_ARTICLE_:
Et l’avocat général près de la Cour d’appel de Paris ne s’embarrasse pas de faux-semblants pour l’écrire : Cesare est un « homme de fuite, son obsession est de demeurer sans cesse dans ce halo brumeux, littéraire et mondain qui évite l’affrontement brutal et impitoyable avec la réalité des quatre meurtres auxquels il a participé en Italie, en 1978 et 1979, avec ses camarades des Prolétaires armés pour le communisme ».
Paragraphe qui fait tout aussi joyeusement l’impasse sur les dénégations du principal concerné que sur les conditions pour le moins contestables du procès par contumace qui lui a valu d’être condamné à la réclusion perpétuelle à perpétuité en 1988.

_TRAVAIL À FAIRE_:
#1 D'après l'article, en quelle année Cesare a-t-il été condamné à l'issue du procès par contumace ?
#2 Résumez l'article en deux phrases.

_DONNÉES_:
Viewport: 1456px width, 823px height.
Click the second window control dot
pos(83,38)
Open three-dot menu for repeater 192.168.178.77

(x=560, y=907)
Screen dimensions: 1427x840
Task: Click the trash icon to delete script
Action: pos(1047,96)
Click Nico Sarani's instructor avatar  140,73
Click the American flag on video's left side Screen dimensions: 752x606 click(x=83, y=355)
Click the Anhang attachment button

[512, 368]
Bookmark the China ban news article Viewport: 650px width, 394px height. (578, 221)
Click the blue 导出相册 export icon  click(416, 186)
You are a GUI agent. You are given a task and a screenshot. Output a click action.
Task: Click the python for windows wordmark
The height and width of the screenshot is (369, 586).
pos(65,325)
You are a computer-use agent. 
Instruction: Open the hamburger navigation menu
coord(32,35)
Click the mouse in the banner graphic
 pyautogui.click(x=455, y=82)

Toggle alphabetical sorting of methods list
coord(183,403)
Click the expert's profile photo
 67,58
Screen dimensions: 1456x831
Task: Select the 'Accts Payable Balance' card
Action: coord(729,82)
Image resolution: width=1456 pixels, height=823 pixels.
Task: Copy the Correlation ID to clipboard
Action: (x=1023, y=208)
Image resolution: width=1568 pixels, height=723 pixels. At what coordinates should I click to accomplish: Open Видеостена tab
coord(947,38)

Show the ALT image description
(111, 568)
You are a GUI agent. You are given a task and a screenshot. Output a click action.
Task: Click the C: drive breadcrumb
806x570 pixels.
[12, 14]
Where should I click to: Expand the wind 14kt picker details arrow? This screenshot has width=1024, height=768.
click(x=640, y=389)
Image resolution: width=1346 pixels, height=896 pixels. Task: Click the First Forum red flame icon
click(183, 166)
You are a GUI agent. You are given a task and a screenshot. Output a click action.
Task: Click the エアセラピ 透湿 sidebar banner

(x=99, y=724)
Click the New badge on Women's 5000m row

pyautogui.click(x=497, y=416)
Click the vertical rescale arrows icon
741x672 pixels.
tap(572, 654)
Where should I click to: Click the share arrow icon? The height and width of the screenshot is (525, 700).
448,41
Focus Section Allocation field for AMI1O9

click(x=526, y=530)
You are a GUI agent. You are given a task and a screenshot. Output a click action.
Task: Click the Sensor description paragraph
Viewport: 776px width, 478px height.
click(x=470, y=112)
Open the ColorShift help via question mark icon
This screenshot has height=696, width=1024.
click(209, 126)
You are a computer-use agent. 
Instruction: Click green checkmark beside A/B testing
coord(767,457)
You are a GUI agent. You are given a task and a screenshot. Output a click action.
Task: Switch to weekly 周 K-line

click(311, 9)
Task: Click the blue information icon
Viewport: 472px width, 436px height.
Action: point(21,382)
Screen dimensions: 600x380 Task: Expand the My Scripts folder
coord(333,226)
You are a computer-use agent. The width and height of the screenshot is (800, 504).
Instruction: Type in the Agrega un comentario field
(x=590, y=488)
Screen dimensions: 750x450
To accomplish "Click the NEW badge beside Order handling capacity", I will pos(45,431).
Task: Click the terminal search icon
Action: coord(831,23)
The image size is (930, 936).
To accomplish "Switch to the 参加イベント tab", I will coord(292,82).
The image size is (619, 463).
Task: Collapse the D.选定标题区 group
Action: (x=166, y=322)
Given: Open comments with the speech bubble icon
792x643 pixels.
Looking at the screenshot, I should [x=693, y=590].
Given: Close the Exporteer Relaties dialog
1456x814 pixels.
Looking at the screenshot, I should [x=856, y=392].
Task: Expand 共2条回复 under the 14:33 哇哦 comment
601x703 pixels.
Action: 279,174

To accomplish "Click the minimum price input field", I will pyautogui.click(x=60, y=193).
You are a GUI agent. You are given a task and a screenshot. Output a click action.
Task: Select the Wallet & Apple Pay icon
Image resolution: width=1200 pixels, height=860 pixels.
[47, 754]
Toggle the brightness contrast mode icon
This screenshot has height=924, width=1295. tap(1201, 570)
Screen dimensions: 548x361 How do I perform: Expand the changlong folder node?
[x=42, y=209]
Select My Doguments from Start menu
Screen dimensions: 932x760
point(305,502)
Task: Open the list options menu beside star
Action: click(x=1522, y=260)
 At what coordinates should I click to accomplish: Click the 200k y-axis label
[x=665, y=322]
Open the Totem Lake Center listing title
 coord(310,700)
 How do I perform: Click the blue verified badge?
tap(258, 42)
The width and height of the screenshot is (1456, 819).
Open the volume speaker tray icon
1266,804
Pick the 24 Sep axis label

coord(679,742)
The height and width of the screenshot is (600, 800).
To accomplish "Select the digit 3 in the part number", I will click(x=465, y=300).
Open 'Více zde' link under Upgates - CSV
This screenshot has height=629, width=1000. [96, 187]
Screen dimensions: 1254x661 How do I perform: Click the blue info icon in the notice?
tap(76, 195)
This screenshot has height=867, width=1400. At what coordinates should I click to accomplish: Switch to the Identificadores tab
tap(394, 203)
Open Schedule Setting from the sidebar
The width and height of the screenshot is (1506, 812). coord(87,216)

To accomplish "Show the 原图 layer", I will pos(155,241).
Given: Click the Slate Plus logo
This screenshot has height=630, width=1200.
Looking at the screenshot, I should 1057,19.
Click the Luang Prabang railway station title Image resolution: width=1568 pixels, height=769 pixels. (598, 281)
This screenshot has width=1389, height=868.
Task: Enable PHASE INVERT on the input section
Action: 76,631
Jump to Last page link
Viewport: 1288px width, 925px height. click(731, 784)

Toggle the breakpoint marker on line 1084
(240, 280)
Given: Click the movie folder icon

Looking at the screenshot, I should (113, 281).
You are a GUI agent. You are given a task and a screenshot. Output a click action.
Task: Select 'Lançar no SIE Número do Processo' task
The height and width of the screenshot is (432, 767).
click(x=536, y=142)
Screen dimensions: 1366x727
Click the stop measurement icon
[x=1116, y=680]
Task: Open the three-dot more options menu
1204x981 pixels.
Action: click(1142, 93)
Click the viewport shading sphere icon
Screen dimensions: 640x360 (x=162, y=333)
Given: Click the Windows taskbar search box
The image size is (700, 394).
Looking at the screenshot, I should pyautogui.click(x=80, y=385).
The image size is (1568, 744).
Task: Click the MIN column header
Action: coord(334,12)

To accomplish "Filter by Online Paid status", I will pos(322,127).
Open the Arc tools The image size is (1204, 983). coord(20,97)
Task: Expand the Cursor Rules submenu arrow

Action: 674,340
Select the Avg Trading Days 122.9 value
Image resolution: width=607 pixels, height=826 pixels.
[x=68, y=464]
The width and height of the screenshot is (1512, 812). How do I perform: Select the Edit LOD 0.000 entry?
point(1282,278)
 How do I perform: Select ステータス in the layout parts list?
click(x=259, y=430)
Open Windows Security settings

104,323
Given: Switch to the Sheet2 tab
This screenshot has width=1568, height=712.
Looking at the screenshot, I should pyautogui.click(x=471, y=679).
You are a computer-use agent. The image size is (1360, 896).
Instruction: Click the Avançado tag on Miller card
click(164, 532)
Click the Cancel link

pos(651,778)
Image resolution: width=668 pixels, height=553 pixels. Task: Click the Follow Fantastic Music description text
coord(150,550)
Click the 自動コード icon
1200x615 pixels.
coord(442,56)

_RÉPONSES PAR CONSIGNE_:
#1 En 1988.

#2 L'avocat général près de la Cour d'appel de Paris présente Cesare comme un « homme de fuite » qui chercherait à éviter d'affronter la réalité des quatre meurtres auxquels il aurait participé en Italie en 1978 et 1979 avec les Prolétaires armés pour le communisme. L'article souligne que ce texte ignore aussi bien les dénégations de Cesare que les conditions contestables du procès par contumace qui l'a fait condamner en 1988.